A dispute in the royal family of the United Arab Emirates (UAE) became a cybersecurity and privacy issue after a member of Citizen Lab accused Sheikh Mohammed bin Rashid al-Maktoum of infecting the smartphones of his wife and her lawyers with the controversial Pegasus spyware, developed by NSO Group.

The sheikh and Princess Haya bint al-Hussein are in the midst of a legal dispute over custody of their two children, which is why the ruler would have ordered a UAE intelligence agent to infect the woman’s smartphone with Pegasus, in addition to infecting the British lawyers who advised her in the case. The case has already reached the ears of the British government, which called this intrusion a severe infraction.

As some will recall, Pegasus is a spy tool capable of collecting any log from the affected system, mainly smartphones.

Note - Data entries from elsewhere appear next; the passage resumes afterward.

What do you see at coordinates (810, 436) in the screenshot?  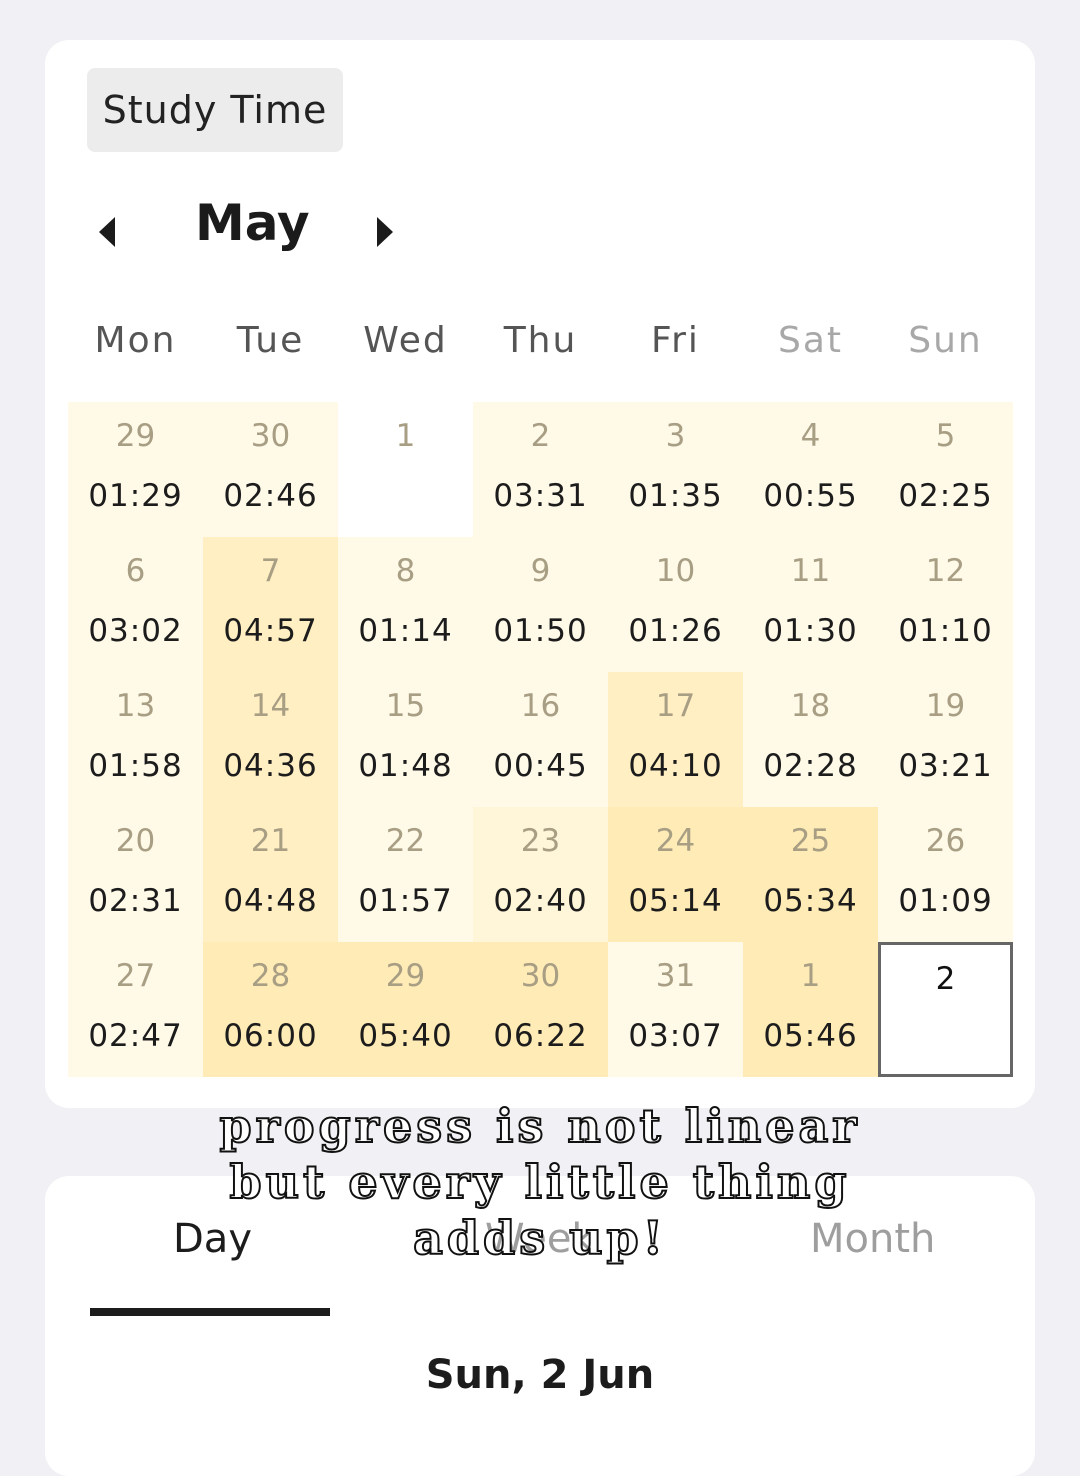 I see `day-number: 4` at bounding box center [810, 436].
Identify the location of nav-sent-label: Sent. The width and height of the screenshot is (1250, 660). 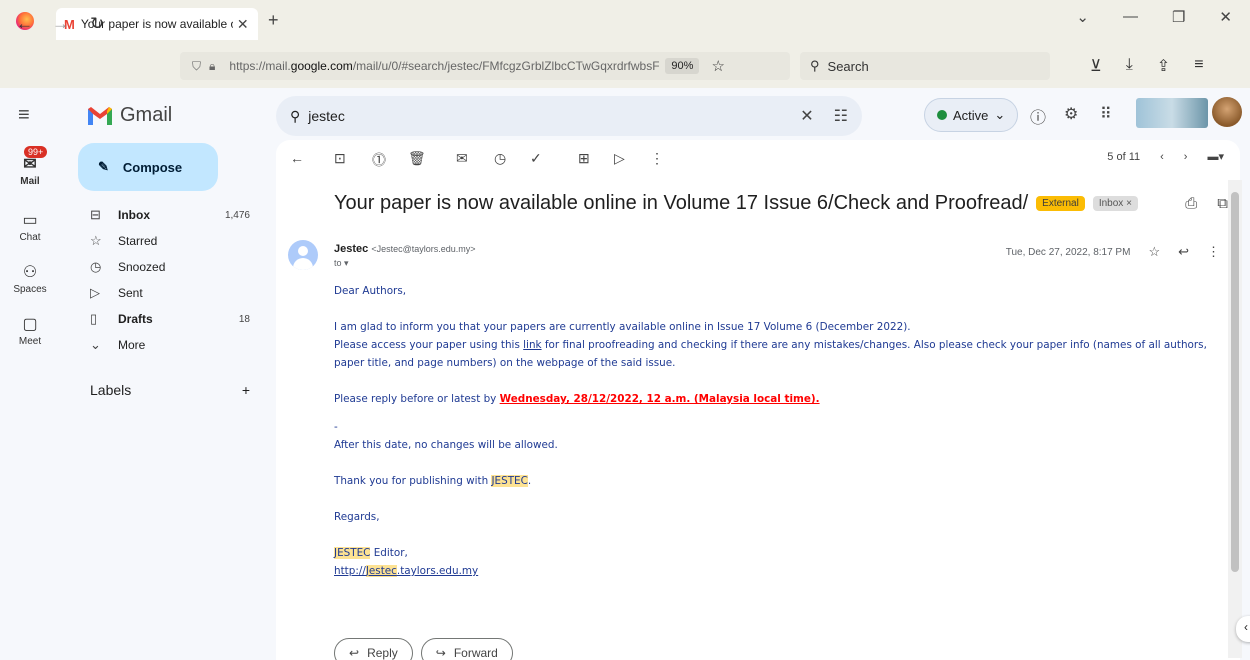
(130, 293).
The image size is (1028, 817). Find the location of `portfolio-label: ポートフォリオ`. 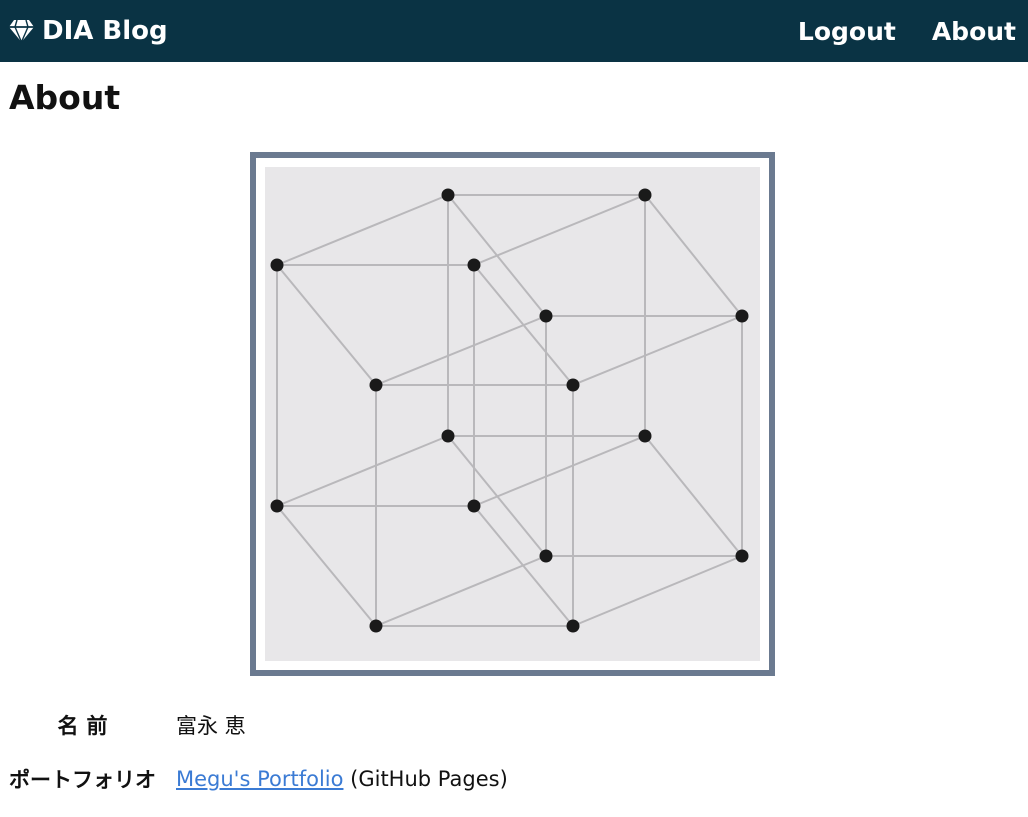

portfolio-label: ポートフォリオ is located at coordinates (82, 780).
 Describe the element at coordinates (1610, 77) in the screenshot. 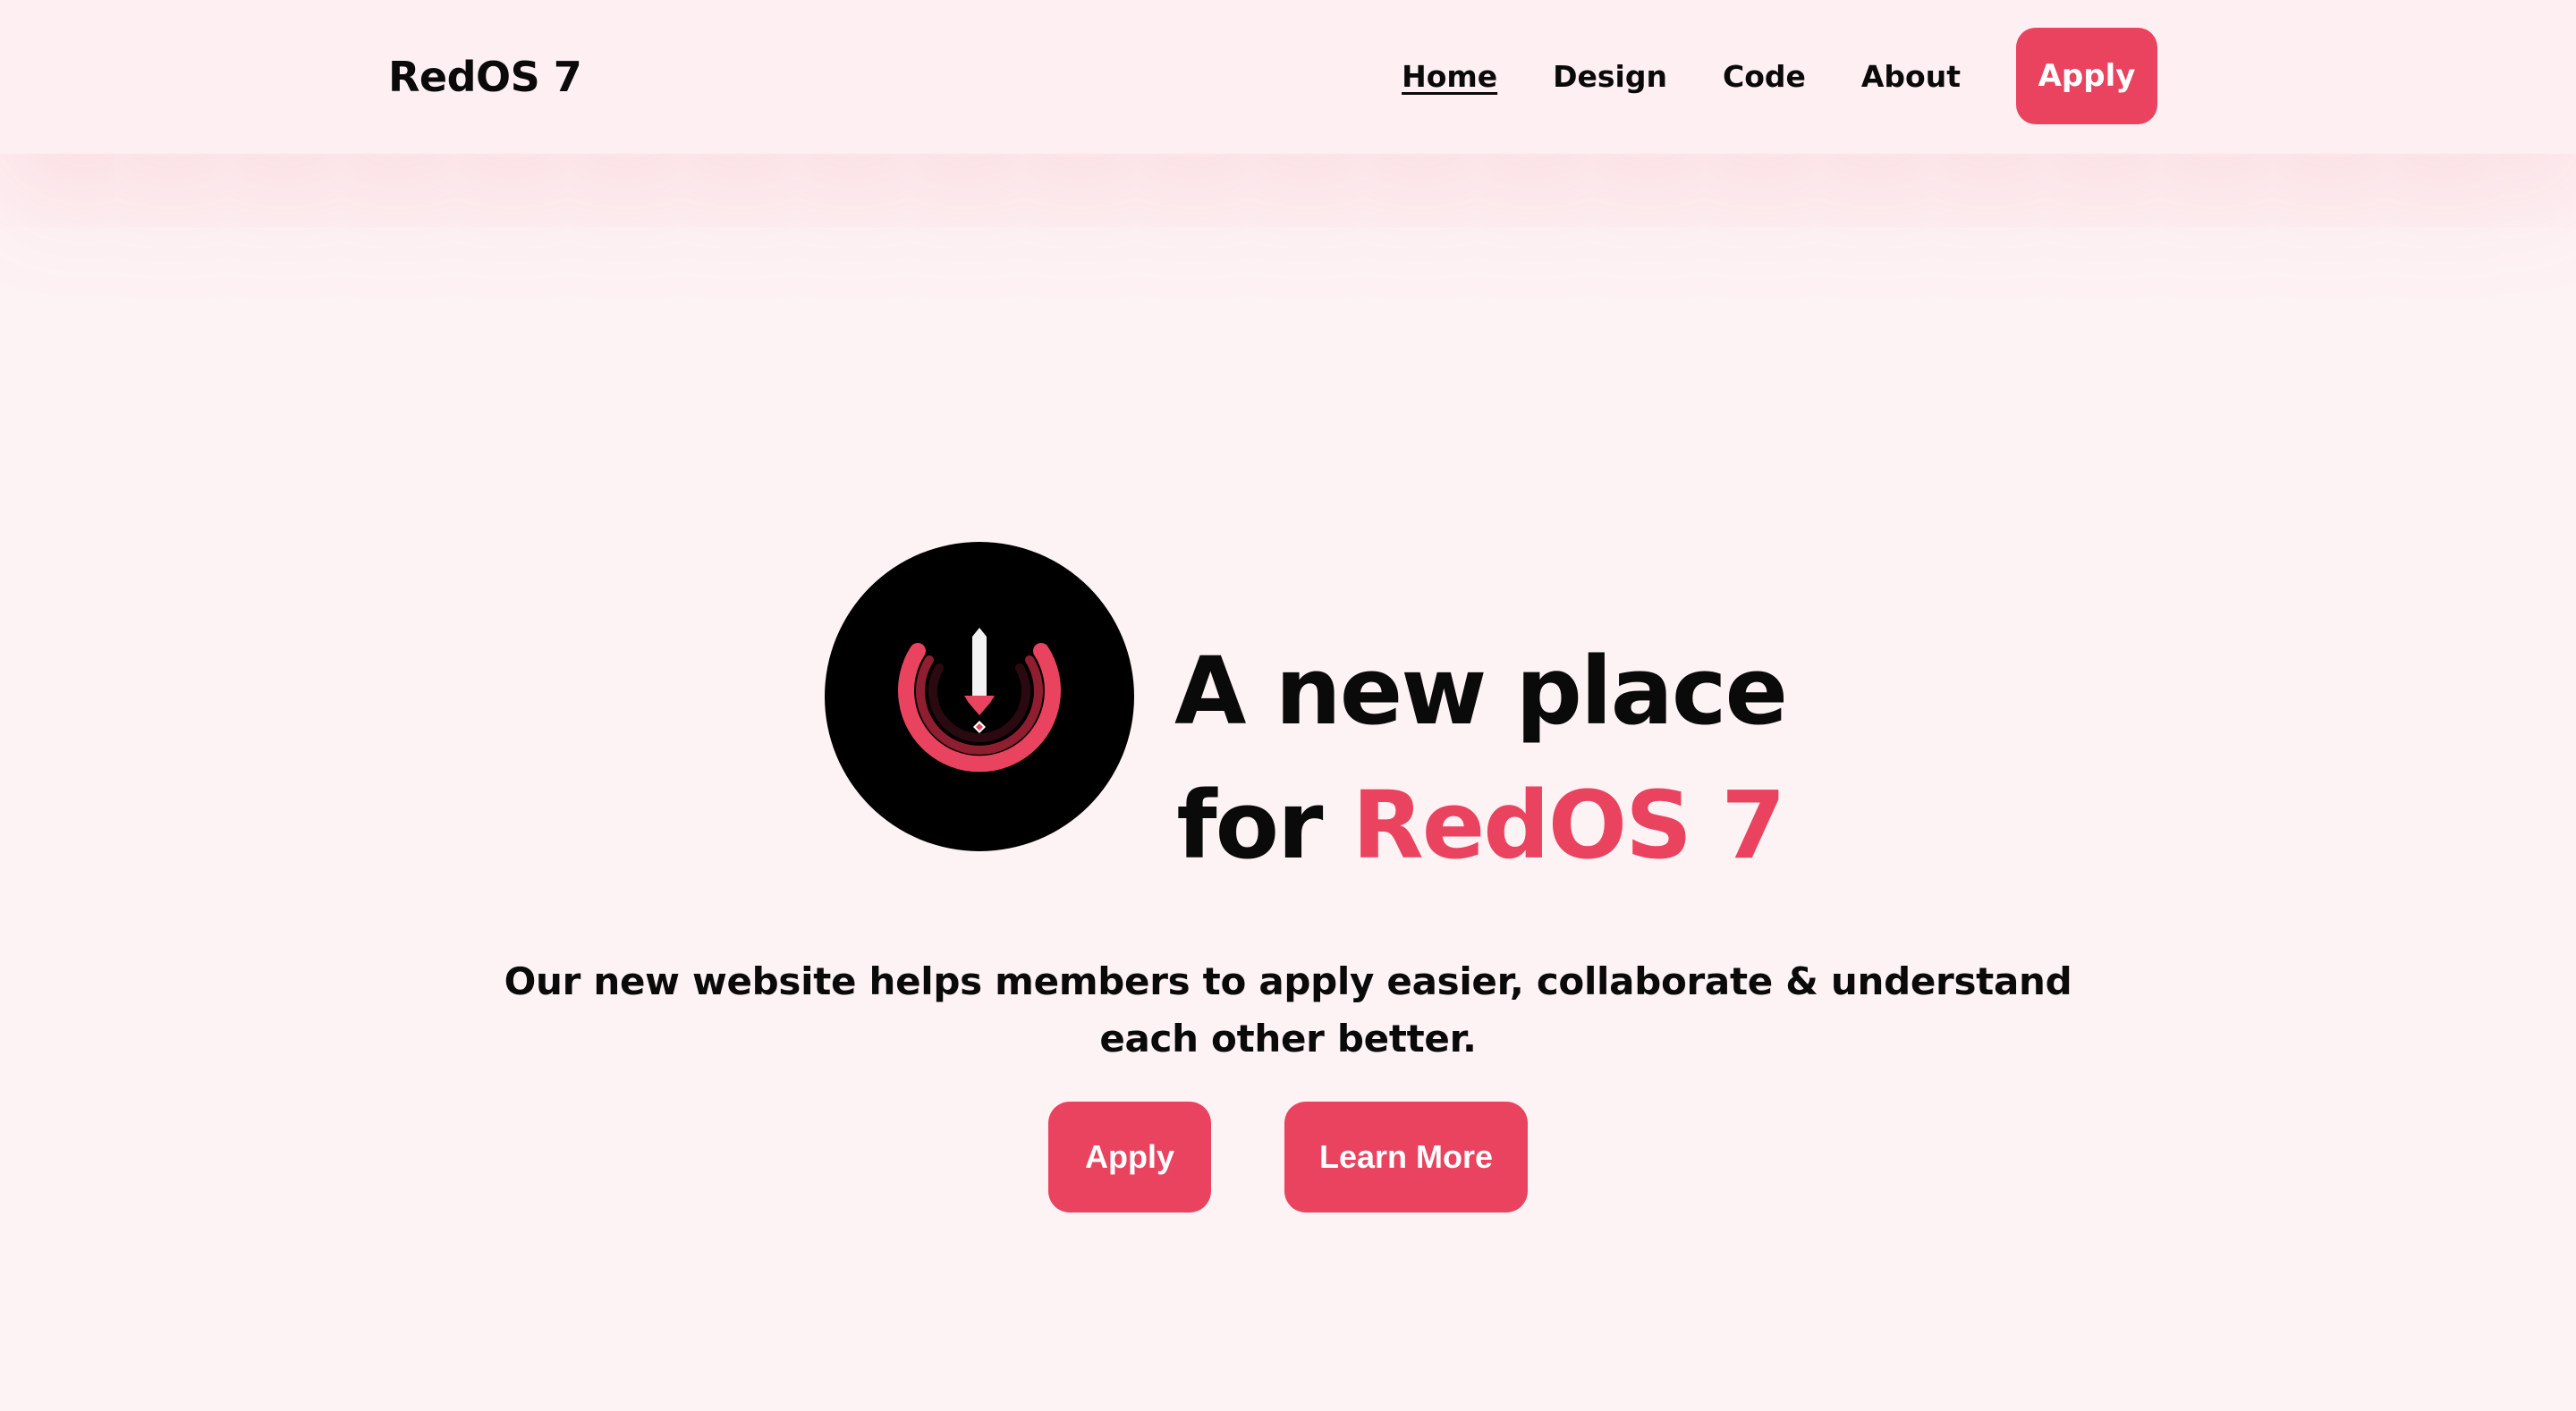

I see `nav-link-design: Design` at that location.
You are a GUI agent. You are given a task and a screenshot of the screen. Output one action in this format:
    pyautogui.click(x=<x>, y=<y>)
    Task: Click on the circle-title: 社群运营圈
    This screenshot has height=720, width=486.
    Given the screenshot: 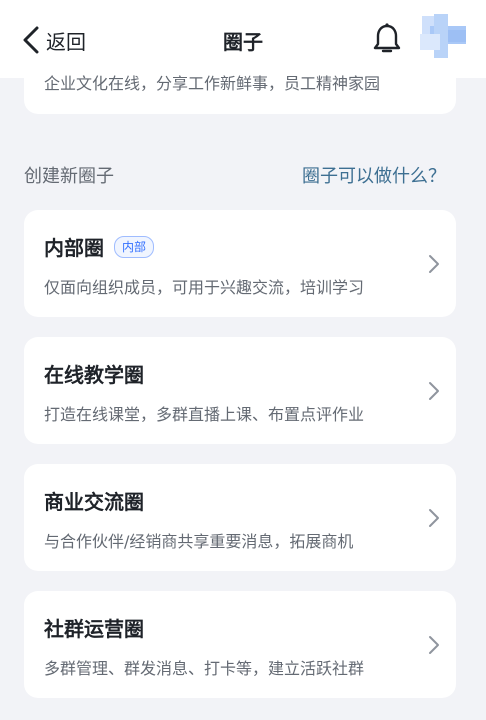 What is the action you would take?
    pyautogui.click(x=94, y=629)
    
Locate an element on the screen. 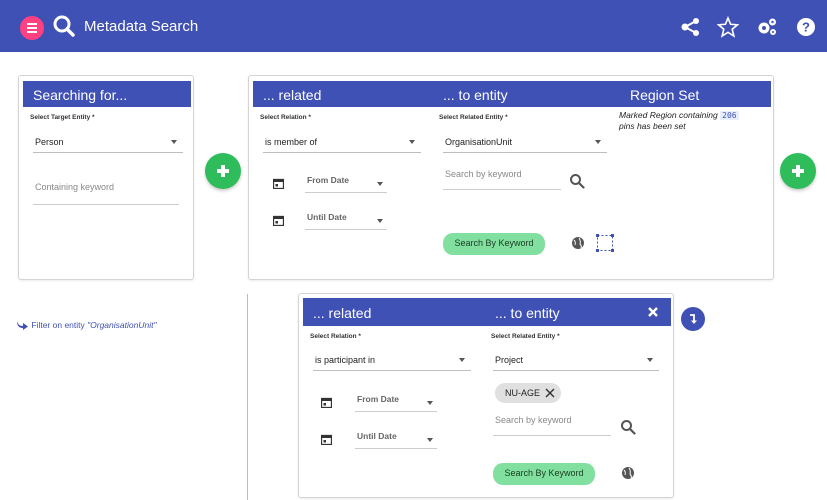 Image resolution: width=827 pixels, height=500 pixels. related-entity-select: Project is located at coordinates (576, 361).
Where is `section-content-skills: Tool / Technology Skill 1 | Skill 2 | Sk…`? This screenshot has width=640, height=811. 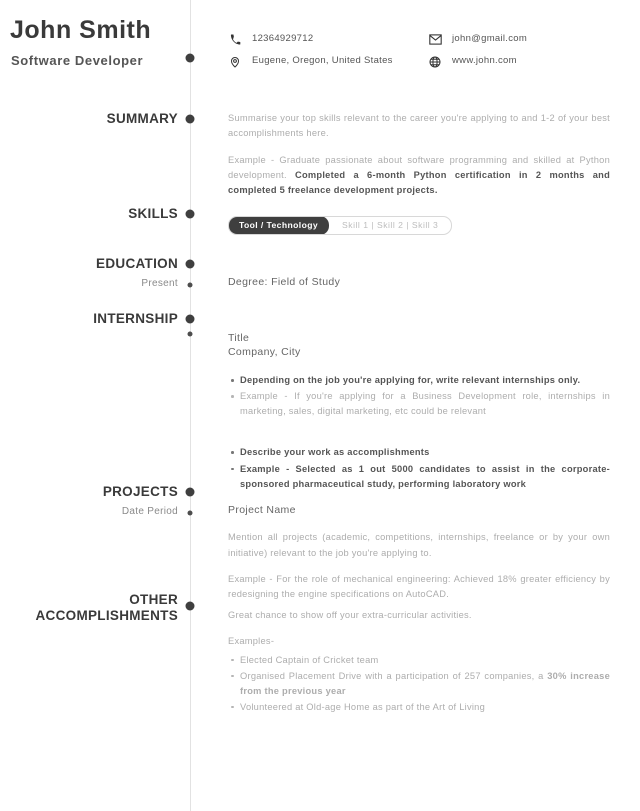
section-content-skills: Tool / Technology Skill 1 | Skill 2 | Sk… is located at coordinates (419, 225).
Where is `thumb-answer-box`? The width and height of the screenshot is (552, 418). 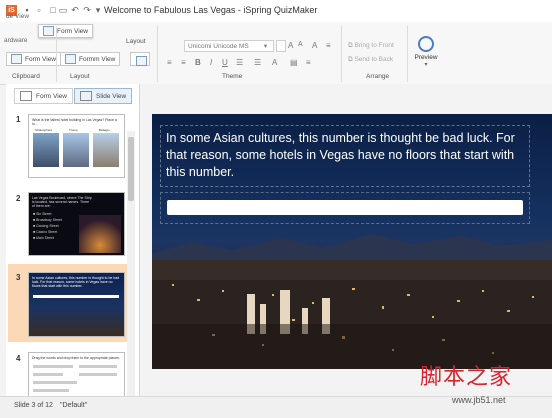 thumb-answer-box is located at coordinates (76, 296).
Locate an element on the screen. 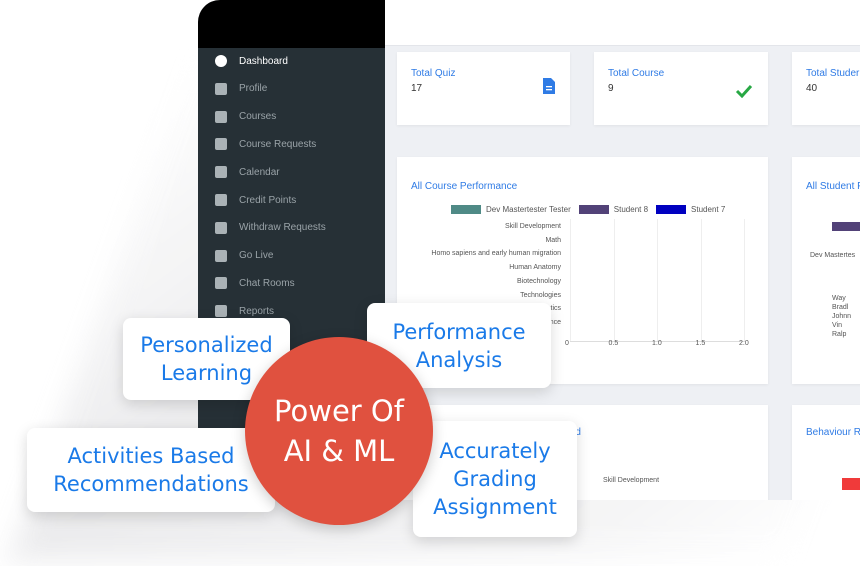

The Israeli firm NSO Group sells this tool to all kinds of state clients, mainly intelligence agencies of repressive governments.

William Marczak, a senior researcher at Citizen Lab, was called to testify in Princess Haya’s case, claiming that UAE agents had no qualms about obeying Sheikh Mohammed’s orders and infecting the princess’s smartphone.

The investigator explained that it was he himself who confirmed the use of Pegasus by forensic analysis of infected smartphones, although he began to have suspicions of this after identifying the IP address of the law firm Payne Hicks Beach among a set of IP addresses of possible victims when Citizen Lab was conducting an analysis of Pegasus.

The testimony of the researcher is another example of how powerful the spyware developer has become, since it counts among its clients the rulers of all kinds of countries, from very poor territories to the richest areas of the world. Marczak added that he couldn’t think of another case where forensics would confirm that Pegasus was used in this way, though there certainly must be.

Moreover, NSO Group claims to have cancelled its contract with the UAE after discovering how Pegasus was being used, although no one actually believes a word of this claim.